[R] Testing for arguments in a function
Duncan Murdoch
murdoch.duncan at gmail.com
Tue Sep 27 02:04:20 CEST 2011
On 11-09-26 5:15 PM, David Winsemius wrote:
>
> On Sep 26, 2011, at 4:56 PM, Duncan Murdoch wrote:
>
>> On 26/09/2011 3:39 PM, Gene Leynes wrote:
>>> I don't understand how this function can subset by i when i is
>>> missing....
>>>
>>> ## My function:
>>> myfun = function(vec, i){
>>> ret = vec[i]
>>> ret
>>> }
>>>
>>> ## My data:
>>> i = 10
>>> vec = 1:100
>>>
>>> ## Expected input and behavior:
>>> myfun(vec, i)
>>>
>>> ## Missing an argument, but error is not caught!
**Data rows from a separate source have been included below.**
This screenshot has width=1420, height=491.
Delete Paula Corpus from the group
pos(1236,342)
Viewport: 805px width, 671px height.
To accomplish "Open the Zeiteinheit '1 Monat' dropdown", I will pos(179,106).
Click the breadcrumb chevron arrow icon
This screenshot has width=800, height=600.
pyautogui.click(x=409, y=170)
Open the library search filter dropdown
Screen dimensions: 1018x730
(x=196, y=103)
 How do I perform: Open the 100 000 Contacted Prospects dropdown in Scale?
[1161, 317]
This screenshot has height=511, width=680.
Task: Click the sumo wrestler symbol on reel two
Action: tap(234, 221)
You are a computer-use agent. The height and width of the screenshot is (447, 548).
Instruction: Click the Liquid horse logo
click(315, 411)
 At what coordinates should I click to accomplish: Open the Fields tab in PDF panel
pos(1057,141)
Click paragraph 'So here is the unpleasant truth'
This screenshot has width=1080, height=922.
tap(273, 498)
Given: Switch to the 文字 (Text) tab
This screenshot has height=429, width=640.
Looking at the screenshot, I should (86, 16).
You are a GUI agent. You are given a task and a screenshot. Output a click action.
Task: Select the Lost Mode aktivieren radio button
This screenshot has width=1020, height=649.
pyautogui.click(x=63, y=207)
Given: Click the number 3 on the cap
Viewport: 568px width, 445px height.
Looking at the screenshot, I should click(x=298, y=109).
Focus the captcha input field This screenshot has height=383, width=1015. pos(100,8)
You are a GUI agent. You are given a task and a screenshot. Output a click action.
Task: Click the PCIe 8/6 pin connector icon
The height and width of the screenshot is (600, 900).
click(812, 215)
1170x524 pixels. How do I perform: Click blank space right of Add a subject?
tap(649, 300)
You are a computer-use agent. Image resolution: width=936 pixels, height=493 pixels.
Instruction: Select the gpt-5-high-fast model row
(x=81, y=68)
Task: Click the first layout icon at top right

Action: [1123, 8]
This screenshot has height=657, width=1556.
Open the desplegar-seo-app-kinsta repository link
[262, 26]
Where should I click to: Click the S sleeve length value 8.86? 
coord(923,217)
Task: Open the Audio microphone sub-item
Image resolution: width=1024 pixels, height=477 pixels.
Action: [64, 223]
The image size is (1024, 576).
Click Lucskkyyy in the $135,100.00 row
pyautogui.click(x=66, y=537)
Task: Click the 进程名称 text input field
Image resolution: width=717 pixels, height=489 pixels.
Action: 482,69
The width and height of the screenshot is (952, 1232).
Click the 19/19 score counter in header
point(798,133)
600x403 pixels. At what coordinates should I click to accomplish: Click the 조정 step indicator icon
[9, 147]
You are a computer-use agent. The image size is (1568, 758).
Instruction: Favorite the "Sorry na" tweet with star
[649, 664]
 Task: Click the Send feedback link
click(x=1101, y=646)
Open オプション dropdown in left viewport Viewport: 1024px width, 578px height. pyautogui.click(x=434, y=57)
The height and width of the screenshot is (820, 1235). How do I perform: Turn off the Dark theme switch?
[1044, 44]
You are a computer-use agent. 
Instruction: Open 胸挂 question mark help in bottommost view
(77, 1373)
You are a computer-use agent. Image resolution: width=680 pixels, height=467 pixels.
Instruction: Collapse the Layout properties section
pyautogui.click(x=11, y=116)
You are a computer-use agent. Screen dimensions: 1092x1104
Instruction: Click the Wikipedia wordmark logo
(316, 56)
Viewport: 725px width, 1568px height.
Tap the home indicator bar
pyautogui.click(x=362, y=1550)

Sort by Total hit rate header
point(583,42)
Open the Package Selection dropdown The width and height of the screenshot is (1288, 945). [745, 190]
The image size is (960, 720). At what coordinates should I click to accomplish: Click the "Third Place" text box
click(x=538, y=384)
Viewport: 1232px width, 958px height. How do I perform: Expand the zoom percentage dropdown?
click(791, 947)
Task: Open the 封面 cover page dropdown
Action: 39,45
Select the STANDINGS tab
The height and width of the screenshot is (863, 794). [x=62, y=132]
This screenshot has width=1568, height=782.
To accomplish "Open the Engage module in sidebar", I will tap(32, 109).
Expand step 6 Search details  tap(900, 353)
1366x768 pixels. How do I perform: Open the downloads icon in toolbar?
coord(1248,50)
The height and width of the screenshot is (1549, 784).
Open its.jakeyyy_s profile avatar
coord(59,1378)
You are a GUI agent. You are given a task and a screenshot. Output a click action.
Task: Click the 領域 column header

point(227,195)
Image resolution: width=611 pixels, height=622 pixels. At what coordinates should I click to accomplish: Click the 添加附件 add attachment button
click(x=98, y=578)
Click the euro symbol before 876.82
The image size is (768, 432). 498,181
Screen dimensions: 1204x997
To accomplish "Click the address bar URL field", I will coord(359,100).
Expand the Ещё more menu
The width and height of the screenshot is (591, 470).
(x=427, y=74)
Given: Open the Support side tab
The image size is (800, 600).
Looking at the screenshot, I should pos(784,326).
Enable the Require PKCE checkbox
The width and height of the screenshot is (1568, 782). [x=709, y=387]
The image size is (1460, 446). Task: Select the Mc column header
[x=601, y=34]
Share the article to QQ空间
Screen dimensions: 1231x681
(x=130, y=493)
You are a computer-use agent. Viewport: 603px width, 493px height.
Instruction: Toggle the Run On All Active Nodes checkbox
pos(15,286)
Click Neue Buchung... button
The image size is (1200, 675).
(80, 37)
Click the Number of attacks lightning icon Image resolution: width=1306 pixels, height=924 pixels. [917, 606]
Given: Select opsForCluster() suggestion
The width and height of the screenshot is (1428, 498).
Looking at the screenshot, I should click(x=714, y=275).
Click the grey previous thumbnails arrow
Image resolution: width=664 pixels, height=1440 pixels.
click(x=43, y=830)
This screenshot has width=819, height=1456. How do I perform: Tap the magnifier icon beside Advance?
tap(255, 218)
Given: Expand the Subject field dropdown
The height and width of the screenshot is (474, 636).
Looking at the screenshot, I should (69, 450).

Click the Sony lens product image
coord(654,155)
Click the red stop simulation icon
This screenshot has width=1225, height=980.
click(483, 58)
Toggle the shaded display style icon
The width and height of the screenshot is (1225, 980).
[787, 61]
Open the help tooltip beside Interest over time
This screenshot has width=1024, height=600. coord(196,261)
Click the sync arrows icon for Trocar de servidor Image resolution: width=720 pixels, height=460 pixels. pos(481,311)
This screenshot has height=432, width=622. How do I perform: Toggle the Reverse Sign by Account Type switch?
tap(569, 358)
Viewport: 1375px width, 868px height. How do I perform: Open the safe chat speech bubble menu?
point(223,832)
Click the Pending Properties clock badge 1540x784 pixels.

>>> ## How is subsetting even possible here???
>>> myfun(vec)
>>
>> Subsetting allows missing arguments. What you have is equivalent to
>> evaluating
>>
>> vec[]
>>
>> which is legal.
>
> But I don't think "vec[]" is what he is seeing. At least it's not what
> I see. I see 10 coming back. I assumed it was simply because "i" was
> not found inside the function so its calling environment was examined
> so that vec[10] was returned.
>
In which R version? In 2.13.1 patched (from a few weeks ago) I get this:
> ## Expected input and behavior:
> myfun(vec, i)
[1] 10
>
> ## Missing an argument, but error is not caught!
> ## How is subsetting even possible here???
> myfun(vec)
[1] 1 2 3 4 5 6 7 8 9 10 11 12 13 14 15
[16] 16 17 18 19 20 21 22 23 24 25 26 27 28 29 30
[31] 31 32 33 34 35 36 37 38 39 40 41 42 43 44 45
[46] 46 47 48 49 50 51 52 53 54 55 56 57 58 59 60
[61] 61 62 63 64 65 66 67 68 69 70 71 72 73 74 75
[76] 76 77 78 79 80 81 82 83 84 85 86 87 88 89 90
[91] 91 92 93 94 95 96 97 98 99 100
>
The second set of output is the same as vec[].